Il est important de ne pas négliger l’énergie qui est dépensée en dehors des exercices. Elle peut représenter, chez des individus qui sont très actifs, 50 % de la dépense d’énergie totale. Pour des gens ayant beaucoup de comportements sédentaires, la proportion d’énergie dépensée par la thermogénèse des activités non liées à des exercices peut être aussi basse que 6 %, selon l’étude The Role of Non-exercise Activity Thermogenesis in Human Obesity 

Pour illustrer la dépense énergétique dont il est question, imaginons qu’une personne de 65 kg fasse le ménage avec peu d’efforts pendant 30minutes. Celle-ci aura une dépense énergétique d’environ 78 kcal, comme on l’explique dans le Compendium de l’activité physique rédigé en 2011Bien entendu, cette dépense d’énergie varie en fonction de l’ampleur du ménage et de la variabilité entre les individus.  
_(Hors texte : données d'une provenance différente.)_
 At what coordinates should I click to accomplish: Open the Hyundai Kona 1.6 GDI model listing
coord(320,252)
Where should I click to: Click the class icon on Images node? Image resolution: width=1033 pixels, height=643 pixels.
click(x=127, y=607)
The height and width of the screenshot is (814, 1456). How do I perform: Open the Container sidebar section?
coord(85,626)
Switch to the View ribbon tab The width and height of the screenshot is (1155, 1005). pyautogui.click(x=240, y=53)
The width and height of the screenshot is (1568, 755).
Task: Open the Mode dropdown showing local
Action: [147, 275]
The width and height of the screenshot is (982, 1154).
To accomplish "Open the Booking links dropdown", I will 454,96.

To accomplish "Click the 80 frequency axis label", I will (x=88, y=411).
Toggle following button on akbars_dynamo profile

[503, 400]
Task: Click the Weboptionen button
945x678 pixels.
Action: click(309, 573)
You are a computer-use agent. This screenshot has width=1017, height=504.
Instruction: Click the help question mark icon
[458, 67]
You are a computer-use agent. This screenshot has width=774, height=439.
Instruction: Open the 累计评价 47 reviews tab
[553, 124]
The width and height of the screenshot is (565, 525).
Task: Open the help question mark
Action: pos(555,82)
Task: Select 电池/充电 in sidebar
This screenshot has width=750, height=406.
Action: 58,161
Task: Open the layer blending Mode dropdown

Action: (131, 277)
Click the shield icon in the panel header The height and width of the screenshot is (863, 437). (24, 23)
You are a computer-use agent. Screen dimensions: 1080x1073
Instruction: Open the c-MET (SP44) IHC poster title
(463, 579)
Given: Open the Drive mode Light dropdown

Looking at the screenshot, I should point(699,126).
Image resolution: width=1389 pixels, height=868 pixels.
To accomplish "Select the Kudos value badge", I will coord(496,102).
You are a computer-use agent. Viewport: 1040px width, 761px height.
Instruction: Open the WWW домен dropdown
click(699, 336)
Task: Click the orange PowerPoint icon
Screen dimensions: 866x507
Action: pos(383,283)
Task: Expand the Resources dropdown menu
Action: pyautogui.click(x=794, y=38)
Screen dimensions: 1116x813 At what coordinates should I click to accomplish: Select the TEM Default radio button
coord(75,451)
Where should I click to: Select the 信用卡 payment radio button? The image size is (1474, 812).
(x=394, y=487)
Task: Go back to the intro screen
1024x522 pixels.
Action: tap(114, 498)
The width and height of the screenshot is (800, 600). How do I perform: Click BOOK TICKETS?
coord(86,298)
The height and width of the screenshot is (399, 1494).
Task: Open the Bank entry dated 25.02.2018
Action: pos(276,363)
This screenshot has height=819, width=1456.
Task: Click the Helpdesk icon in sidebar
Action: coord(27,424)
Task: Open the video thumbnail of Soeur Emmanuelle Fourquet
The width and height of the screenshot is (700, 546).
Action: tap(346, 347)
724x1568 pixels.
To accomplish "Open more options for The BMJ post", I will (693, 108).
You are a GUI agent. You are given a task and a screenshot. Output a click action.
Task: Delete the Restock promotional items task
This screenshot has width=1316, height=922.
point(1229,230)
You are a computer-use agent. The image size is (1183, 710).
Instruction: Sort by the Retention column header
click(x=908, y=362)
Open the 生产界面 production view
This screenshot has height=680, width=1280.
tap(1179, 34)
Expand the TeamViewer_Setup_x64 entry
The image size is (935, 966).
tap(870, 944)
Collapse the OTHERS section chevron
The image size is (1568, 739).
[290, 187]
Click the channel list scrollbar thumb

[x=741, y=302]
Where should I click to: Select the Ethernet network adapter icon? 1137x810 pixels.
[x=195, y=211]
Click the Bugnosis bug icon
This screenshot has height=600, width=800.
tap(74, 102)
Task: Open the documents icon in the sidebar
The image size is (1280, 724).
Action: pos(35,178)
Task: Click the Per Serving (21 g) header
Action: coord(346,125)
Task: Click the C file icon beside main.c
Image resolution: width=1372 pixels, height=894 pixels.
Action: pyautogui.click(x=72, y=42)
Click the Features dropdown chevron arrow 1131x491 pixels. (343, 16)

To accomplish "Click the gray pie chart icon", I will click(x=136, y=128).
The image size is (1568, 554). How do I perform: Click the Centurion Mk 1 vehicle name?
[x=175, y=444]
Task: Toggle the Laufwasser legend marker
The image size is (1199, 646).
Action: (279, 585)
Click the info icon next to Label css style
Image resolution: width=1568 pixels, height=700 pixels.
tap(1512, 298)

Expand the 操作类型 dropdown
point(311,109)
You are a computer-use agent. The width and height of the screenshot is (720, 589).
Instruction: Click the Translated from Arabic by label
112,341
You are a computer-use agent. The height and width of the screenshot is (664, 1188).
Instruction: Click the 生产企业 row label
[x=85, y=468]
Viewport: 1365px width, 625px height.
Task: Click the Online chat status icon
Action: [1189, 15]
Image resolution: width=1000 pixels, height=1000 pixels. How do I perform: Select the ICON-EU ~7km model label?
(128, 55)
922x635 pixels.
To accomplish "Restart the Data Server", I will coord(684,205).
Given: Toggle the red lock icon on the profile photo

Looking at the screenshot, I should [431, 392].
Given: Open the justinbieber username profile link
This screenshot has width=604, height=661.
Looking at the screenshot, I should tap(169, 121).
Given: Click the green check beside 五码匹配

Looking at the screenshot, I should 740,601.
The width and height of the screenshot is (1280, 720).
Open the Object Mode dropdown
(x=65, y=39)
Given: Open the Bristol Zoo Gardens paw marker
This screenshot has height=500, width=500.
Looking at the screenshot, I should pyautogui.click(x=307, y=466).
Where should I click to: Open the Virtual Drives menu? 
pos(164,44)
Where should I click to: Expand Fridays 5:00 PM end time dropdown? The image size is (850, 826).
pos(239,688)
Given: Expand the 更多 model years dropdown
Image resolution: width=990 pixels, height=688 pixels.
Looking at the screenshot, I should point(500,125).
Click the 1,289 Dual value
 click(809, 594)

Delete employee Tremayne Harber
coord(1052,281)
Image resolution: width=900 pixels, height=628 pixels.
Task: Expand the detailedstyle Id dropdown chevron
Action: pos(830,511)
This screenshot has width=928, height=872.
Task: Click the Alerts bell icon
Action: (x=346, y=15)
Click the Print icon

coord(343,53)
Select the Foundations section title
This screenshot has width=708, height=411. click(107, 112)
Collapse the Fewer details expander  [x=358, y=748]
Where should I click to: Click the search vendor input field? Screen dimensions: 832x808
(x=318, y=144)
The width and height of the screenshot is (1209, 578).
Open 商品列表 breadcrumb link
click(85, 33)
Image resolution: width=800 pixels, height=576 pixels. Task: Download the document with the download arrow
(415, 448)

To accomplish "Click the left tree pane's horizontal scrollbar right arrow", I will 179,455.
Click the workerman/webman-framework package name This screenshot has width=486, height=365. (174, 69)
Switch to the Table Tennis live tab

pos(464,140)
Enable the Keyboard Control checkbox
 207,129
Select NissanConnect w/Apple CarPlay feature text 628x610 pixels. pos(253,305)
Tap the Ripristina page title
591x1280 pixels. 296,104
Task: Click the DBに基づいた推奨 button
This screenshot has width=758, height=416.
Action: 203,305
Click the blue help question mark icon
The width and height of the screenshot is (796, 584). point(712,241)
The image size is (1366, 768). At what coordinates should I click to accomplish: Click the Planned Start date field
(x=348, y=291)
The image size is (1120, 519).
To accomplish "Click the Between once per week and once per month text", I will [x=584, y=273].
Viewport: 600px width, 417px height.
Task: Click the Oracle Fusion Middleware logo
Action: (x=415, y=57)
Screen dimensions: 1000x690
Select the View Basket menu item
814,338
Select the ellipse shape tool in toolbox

Les facteurs qui influencent la dépense d’énergie positivement ou négativement sont :  

  • L’âge, car le vieillissement peut entraîner une diminution de la vitesse de marche. 
  • Le travail, car lorsque nous sommes portés à passer de longues heures assis sans bouger, notre dépense d’énergie sera moindre comparativement à quelqu’un qui est debout à assembler des pièces.  
  • L’industrialisation, car, par exemple, l’utilisation de la machine à laver demande moins d’efforts physiques que de faire sa lessive à la main. 
  • L’environnement urbain, où nous pouvons nous déplacer de façon active et sécuritaire comparativement à un environnement où les comportements sédentaires seraient plus privilégiés.  
  • Le sexe, le poids, la composition corporelle, l’éducation, les saisons et la génétique. 

En conclusion, le fait de briser la sédentarité et de modifier les habitudes de vie serait bénéfique pour augmenter la dépense d’énergie et améliorer la santé.